R:大学にはファッションデザイン科もあったそうですが、それでもインテリアデザインを専攻されたのは何故ですか?
Q:まず、私の父がインテリアデザイナーなんです。幼い頃から、父の仕事を見てきましたし、中学生の頃から手伝いもしていました。大学受験の時、私自身将来の夢など特になく、父から言われるがままにインテリアデザイン科を受験したんです。父は、私が大学卒業した後、仕事を手伝って欲しいと思っていたようですけどね。父の望みはかなえていませんね。(笑)
R:初めて服のデザインをされたのは大学に入ってからですか?
Q:そうです。 大学二年の時にミシンを購入し、大学近くに部屋を借りて服作りを始めました。また、ファッションデザイン科の学生とも交流がありました。ファッションデザイン科から転入も薦められたのですが……、ファッションデザイン科の教授たちに魅力を感じなかったので転入しませんでした。大学には、それほど期待をしていませんでしたし。
R:服のデザインは独学とのことですが、インテリアデザインと何か大きな違いはありますか?それほど苦労せずに、服のデザインに入れたのでしょうか?
Q:もちろん、基礎の部分や技術面での違いはあるのでしょうが、インテリアでも服でも、自分の好きなテイストというのは一貫していますので、とてもすんなり入れました。また、父の手伝いとしてインテリアのデザイン画などを手がけていましたので、授業で習う基礎の部分には苦労しませんでした。ただ、服は人間のためにデザインし、インテリアは空間のためにデザインをします。私にとって、空間のためのデザインは非常に大きく感じてしまったんですね。また、私はあれこれオーガナイズするのが得意な人間ではないんです。ですから、当時、自分で生地を購入し、裁断して縫い合わせていくことは非常にやりやすかった。コントロールしやすいですしね。私は、自分自身でコントロールするのが好きな人間なんですよ。(笑)

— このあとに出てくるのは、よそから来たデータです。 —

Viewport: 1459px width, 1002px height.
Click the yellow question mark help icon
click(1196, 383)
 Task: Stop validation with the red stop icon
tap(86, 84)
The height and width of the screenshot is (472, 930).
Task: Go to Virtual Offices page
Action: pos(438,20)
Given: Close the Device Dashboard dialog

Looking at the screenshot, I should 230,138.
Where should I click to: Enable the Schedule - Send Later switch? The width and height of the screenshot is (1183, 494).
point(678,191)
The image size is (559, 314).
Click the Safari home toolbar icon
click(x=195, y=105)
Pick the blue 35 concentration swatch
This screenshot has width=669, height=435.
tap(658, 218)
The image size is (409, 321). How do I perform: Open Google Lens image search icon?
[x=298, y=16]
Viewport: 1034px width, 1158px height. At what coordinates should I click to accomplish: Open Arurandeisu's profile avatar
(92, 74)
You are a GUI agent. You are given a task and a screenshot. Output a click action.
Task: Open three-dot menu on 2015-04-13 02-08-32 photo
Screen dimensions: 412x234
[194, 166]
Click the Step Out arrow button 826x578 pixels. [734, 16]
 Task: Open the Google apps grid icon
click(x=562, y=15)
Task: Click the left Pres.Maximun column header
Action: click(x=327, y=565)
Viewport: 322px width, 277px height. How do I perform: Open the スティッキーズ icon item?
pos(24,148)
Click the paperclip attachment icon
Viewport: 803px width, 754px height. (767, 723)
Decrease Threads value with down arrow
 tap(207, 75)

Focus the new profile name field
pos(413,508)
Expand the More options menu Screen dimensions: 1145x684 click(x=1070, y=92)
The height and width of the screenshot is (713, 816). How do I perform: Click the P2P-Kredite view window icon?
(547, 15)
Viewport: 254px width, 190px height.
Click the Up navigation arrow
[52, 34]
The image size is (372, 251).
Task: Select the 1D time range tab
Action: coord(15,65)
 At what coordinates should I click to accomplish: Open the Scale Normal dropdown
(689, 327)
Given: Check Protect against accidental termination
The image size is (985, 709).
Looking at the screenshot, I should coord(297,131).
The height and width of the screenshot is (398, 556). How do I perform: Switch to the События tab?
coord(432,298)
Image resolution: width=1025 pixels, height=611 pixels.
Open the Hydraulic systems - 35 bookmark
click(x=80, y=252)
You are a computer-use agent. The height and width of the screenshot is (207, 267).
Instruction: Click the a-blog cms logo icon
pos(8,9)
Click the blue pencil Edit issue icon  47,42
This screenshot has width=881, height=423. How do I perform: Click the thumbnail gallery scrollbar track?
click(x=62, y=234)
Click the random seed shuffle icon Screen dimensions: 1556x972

R:現在 邱昊さんは、ご自身の名前を用いたブランドQiu Haoをてがけていらっしゃいますが、大学在学中から同級生と一緒に店舗を構え、ブランドも立ち上げていらしたんですよね。
Q:在学中に同級生と立ち上げたブランド Neither Norは当初、デパートで販売していたのですが、実は、デパート側は私たちがデザインした服をなかなか受け入れてくれなかったのです。また、私たちに好きにディスプレイさせてくれなかった。それなら、自分たちで店舗を持って販売しようということになったんです。現在、 Neither Norは同級生だったパートナーが引き続き運営しています。
「常に思考を巡らせる」
R:大学卒業後にロンドンに経たれたわけですが、ロンドンでファッションの勉強をしようと思われたのは何故ですか?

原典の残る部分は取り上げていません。